**EXTRACTED TEXT**
Claims sounding in fraud are subject to the heightened pleading requirements of Federal Rule of Civil Procedure 9(b), which requires that a plaintiff alleging fraud "must state with particularity the circumstances constituting fraud." See Kearns v. Ford Motor Co., 567 F.3d 1120, 1124 (9th Cir. 2009). "To satisfy Rule 9(b), a pleading must identify the who, what, when, where, and how of the misconduct charged, as well as what is false or misleading about [the purportedly fraudulent] statement, and why it is false." United States ex rel Cafasso v. Gen. Dynamics C4 Sys., Inc., 637 F.3d 1047, 1055 (9th Cir. 2011) (quotation marks and citations omitted).

IV. DISCUSSION

A. Lack of Standing

Plaintiffs allege, upon information and belief, that Defendants lack standing to foreclose because their promissory note was not transferred to the mortgage backed security trust prior to the closing date established by the PSA. Compl. ¶ 44. Defendants argue that Plaintiffs lack standing to enforce the terms of the PSA because they are third parties to the agreement. MTD at 4-5 (citing Jenkins v. JPMorgan Chase Bank, N.A., 216 Cal. App. 4th 497, 511 (Cal. Ct. App. 2013)). Defendants further argue that Plaintiffs may not bring a preemptive action challenging their authority to foreclose. Id.

Plaintiffs respond that the promissory note and deed of trust are inseparable, and that production of the note is essential to determining whether Defendants are entitled to exercise the power of sale. Opp'n at 12-13. However, California appellate courts have consistently rejected the theory that California's nonjudicial foreclosure scheme (Cal. Civ. Code §§ 2924-2924k) requires a foreclosing party to have a beneficial interest in or physical possession of the note. Plaintiffs' citations to the Commercial Code are also unavailing, as the California nonjudicial foreclosure scheme controls in this context. See Debrunner v. Deutsche Bank Nat. Tr. Co., 204 Cal. App. 4th 433, 440-41 (Cal. Ct. App. 2012).

See, e.g., Shuster v. BAC Home Loans Servicing, LP, 211 Cal. App. 4th 505, 511 (Cal. Ct. App. 2012); Debrunner, 204 Cal. App. 4th at 440-41; see also Lane v. Vitek Real Estate Indus. Grp., 713 F. Supp. 2d 1092, 1099 (E.D. Cal. 2010).

Moreover, Plaintiffs' theory is barred by the California Court of Appeal's decision in Jenkins. As in this case, the plaintiff in Jenkins challenged the defendants' standing to foreclose because her home loan was pooled with other loans in a securitized investment trust without compliance with the trust's PSA. 216 Cal. App. 4th at 505. Specifically, the plaintiff alleged that the promissory note was not transferred to the trust with an unbroken chain of endorsements and that the trustee did not have actual physical possession of the note prior to the closing date of the trust. Id. at 510. The court found that the claim was properly dismissed, reasoning that even if the nonjudicial foreclosure statute was interpreted broadly, it did not provide a right to bring such a preemptive action. Id. at 513.

(Entries on finding words and elements)
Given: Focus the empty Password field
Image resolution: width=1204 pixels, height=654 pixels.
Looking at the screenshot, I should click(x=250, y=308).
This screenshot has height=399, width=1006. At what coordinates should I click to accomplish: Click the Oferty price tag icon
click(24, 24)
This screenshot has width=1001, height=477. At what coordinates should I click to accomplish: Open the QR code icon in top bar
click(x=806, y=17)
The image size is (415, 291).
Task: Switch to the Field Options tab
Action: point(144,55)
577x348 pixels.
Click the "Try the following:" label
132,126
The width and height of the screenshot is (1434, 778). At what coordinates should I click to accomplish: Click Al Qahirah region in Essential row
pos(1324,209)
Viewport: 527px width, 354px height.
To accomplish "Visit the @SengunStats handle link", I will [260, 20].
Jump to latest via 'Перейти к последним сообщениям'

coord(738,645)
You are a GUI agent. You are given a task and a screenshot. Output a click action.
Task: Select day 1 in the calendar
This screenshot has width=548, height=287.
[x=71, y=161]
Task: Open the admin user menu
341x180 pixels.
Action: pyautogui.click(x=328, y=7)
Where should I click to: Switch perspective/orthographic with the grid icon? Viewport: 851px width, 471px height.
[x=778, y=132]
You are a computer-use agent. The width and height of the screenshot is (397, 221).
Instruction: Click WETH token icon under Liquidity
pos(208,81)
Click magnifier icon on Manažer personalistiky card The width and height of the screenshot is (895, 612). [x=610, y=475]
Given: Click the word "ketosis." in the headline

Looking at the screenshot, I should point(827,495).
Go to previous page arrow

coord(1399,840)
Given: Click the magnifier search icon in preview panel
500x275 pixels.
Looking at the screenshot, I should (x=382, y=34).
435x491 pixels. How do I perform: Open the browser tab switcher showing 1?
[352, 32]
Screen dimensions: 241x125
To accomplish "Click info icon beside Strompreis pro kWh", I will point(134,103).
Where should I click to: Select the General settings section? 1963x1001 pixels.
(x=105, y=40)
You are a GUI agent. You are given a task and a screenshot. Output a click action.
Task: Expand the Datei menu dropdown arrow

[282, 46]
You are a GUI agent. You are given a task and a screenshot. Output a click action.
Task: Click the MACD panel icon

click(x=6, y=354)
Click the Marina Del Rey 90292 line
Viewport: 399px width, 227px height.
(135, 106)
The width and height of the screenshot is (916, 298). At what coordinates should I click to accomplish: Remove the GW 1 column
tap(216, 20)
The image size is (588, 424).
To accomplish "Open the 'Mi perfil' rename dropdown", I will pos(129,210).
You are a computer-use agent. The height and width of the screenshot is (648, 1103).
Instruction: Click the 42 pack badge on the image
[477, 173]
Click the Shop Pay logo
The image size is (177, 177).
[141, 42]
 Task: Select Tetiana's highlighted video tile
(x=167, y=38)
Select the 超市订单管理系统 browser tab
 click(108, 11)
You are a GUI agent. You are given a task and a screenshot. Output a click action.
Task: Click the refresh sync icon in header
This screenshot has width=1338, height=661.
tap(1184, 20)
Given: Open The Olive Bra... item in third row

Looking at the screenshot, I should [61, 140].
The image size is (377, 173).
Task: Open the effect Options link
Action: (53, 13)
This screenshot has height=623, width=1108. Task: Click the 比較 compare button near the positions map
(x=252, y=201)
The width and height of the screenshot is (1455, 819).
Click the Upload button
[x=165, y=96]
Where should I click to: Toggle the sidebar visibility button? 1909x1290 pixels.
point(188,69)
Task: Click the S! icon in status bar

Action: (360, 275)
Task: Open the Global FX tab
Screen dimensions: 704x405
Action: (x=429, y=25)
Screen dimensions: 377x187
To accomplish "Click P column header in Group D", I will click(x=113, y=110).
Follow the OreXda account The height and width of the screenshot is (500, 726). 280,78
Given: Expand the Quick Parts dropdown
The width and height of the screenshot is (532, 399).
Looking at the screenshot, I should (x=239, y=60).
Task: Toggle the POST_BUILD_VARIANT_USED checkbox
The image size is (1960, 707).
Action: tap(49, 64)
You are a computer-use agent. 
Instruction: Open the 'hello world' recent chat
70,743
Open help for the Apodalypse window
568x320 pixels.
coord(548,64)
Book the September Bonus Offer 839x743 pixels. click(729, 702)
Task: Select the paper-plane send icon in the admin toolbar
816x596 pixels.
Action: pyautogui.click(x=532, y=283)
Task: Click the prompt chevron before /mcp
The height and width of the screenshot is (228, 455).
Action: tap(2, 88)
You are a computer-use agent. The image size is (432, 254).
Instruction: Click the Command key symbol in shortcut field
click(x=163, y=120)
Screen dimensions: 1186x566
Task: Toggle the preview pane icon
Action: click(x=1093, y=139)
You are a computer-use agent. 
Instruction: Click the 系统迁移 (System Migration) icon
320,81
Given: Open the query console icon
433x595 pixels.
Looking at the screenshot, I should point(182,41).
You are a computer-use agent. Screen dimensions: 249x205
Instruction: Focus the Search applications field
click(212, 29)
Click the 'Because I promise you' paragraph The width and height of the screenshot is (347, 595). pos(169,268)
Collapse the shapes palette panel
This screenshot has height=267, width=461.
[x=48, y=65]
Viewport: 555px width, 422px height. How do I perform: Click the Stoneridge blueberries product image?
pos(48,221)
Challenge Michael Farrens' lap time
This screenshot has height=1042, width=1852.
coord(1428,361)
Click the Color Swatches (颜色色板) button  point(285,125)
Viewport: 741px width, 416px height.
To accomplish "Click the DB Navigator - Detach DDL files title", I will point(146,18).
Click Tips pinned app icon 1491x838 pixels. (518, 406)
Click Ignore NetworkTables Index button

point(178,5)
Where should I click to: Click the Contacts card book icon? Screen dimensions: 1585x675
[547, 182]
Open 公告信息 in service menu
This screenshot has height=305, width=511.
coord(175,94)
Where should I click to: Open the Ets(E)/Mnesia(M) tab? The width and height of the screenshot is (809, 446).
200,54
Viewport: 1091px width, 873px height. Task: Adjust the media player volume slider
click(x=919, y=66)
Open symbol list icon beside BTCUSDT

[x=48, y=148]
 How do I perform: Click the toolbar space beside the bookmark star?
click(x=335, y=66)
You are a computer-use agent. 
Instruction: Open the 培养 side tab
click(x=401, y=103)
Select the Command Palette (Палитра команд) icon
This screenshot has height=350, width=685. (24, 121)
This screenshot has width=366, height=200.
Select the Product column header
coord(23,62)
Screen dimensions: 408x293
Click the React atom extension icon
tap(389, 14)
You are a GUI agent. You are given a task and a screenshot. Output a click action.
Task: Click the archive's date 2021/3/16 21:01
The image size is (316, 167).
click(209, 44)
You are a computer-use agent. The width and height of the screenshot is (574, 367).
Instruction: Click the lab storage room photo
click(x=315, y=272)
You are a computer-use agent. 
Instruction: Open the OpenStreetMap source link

**GIVEN INSTRUCTION**
Please condense the paragraph of the foreclosure standing text that begins "Plaintiffs allege, upon information and belief" into a short list that keeps its main facts.

**EXERCISE RESULT**
- Plaintiffs allege, on information and belief, that Defendants lack standing to foreclose because the promissory note was not transferred to the mortgage-backed security trust before the PSA's closing date (Compl. ¶ 44).
- Defendants argue that Plaintiffs, as third parties to the PSA, lack standing to enforce its terms (MTD at 4-5, citing Jenkins v. JPMorgan Chase Bank, N.A., 216 Cal. App. 4th 497, 511).
- Defendants also argue that Plaintiffs may not bring a preemptive action challenging their authority to foreclose.